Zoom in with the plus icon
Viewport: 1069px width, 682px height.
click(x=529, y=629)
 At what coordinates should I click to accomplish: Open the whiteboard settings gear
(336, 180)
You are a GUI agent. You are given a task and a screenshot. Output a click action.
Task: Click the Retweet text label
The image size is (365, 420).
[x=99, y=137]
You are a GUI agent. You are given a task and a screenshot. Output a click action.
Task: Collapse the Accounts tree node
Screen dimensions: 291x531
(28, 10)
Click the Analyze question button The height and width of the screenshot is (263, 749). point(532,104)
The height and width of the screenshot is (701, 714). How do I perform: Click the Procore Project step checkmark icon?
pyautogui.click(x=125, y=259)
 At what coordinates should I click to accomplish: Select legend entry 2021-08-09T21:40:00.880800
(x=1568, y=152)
== == ==
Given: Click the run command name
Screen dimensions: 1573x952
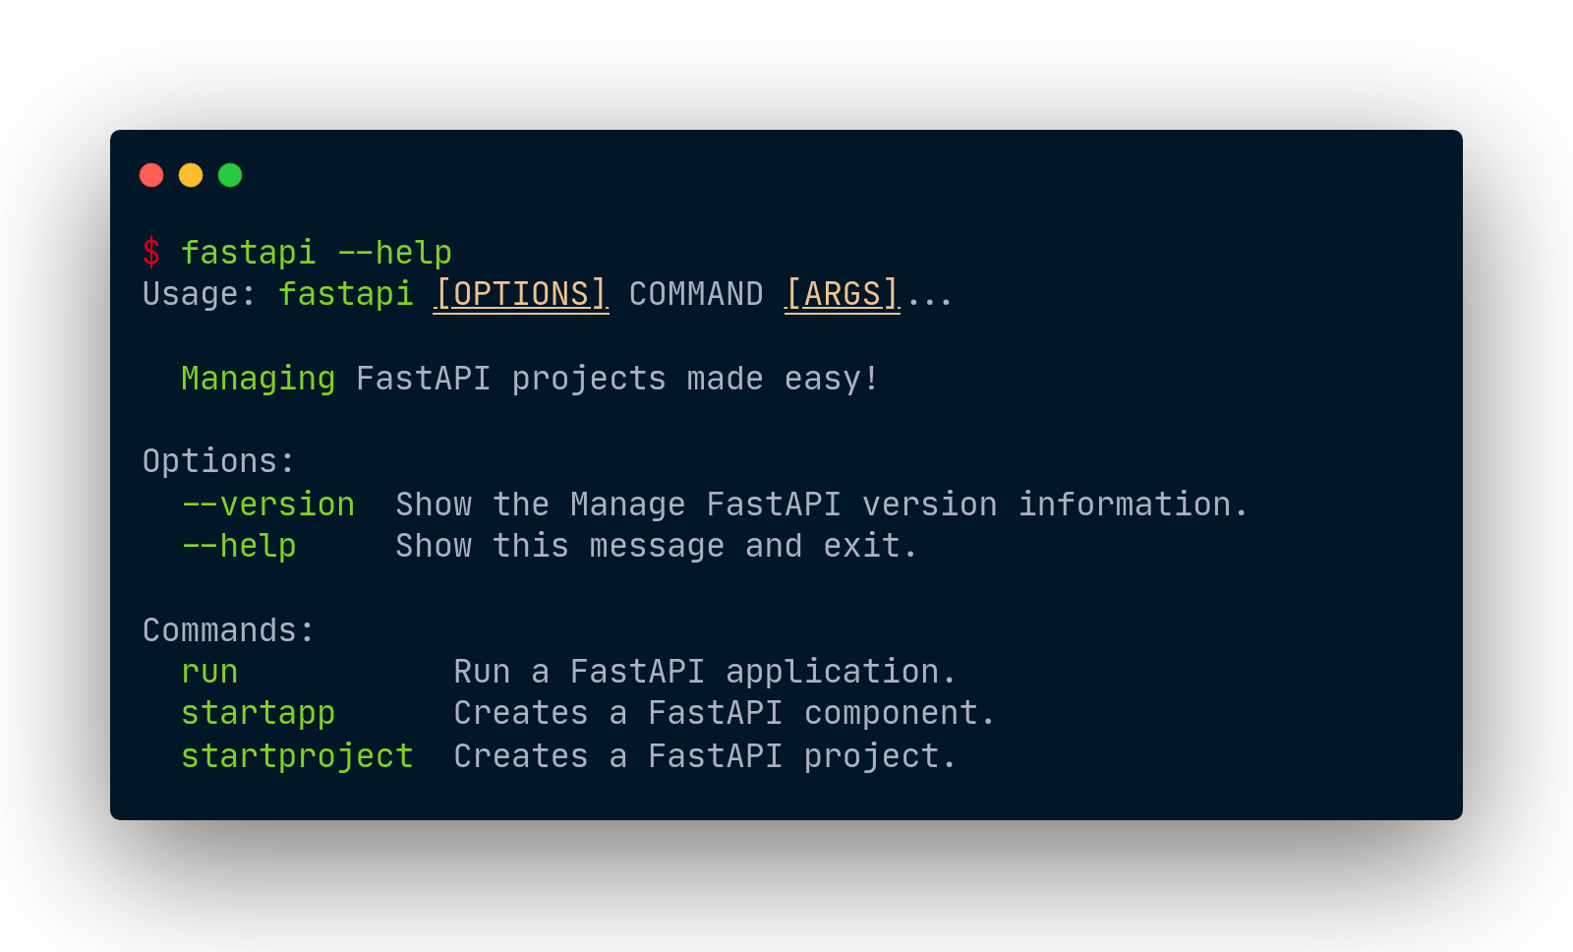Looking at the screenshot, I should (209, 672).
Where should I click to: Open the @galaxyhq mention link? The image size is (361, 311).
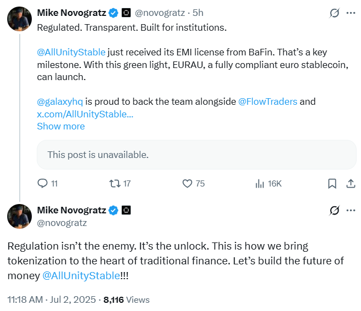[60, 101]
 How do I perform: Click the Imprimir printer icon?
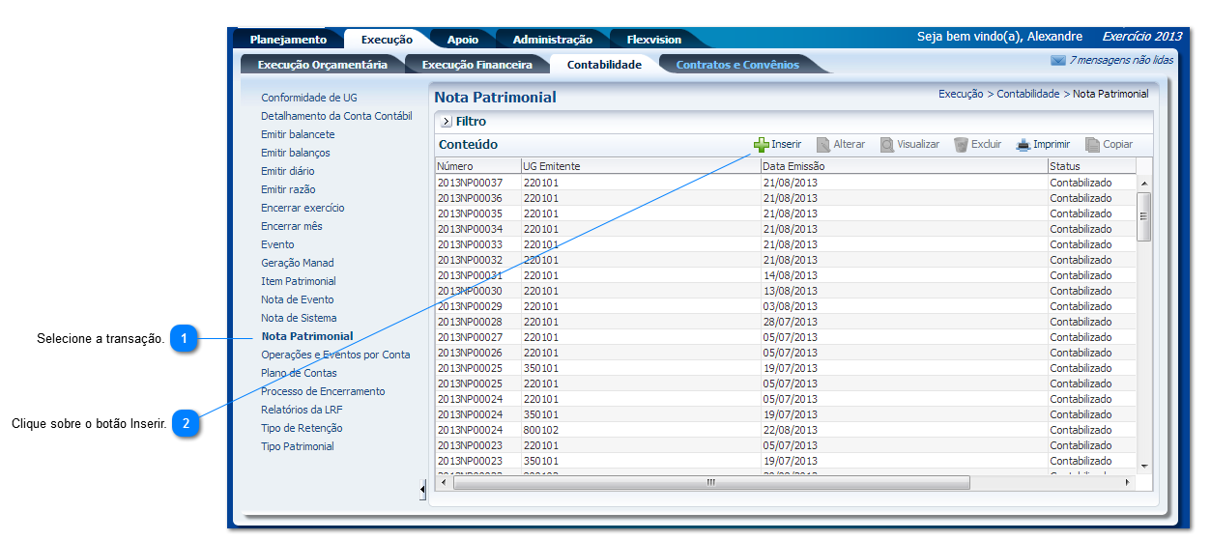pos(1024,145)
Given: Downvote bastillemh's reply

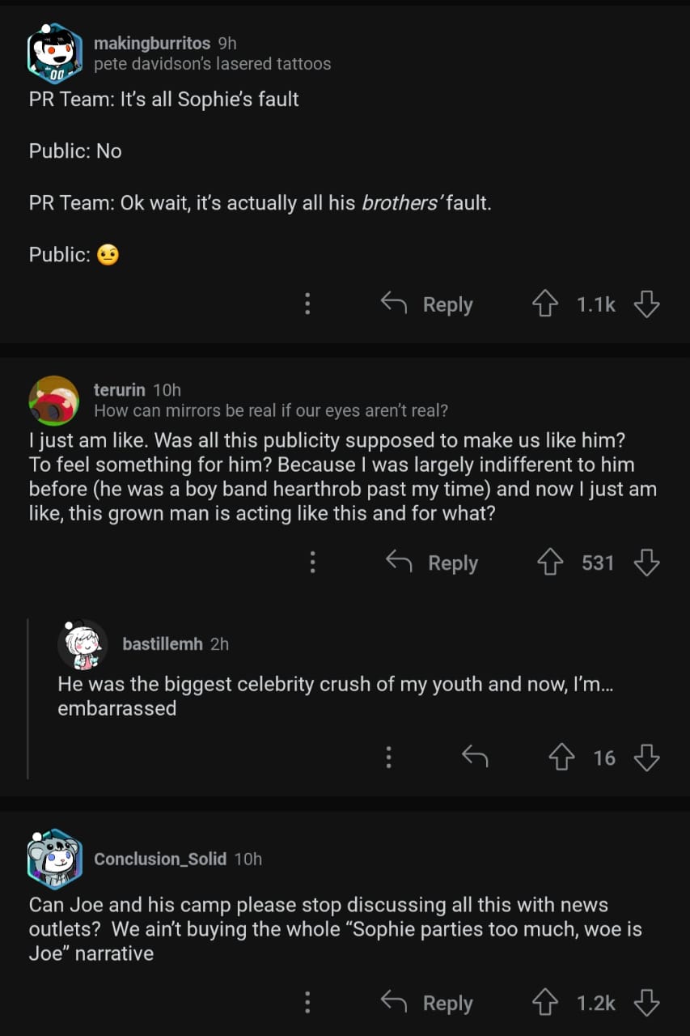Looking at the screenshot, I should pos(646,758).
== == ==
> _Exercise requirements_
All that belongs in your answer is the stretch of entries above from the line with "Task: Click the Retweet text label" through the line with "Click the Analyze", printed exactly.

> _Problem solution_
Task: Click the Retweet text label
The image size is (365, 420).
[x=99, y=137]
You are a GUI agent. You are given a task and a screenshot. Output a click action.
Task: Collapse the Accounts tree node
Screen dimensions: 291x531
(28, 10)
Click the Analyze question button The height and width of the screenshot is (263, 749). point(532,104)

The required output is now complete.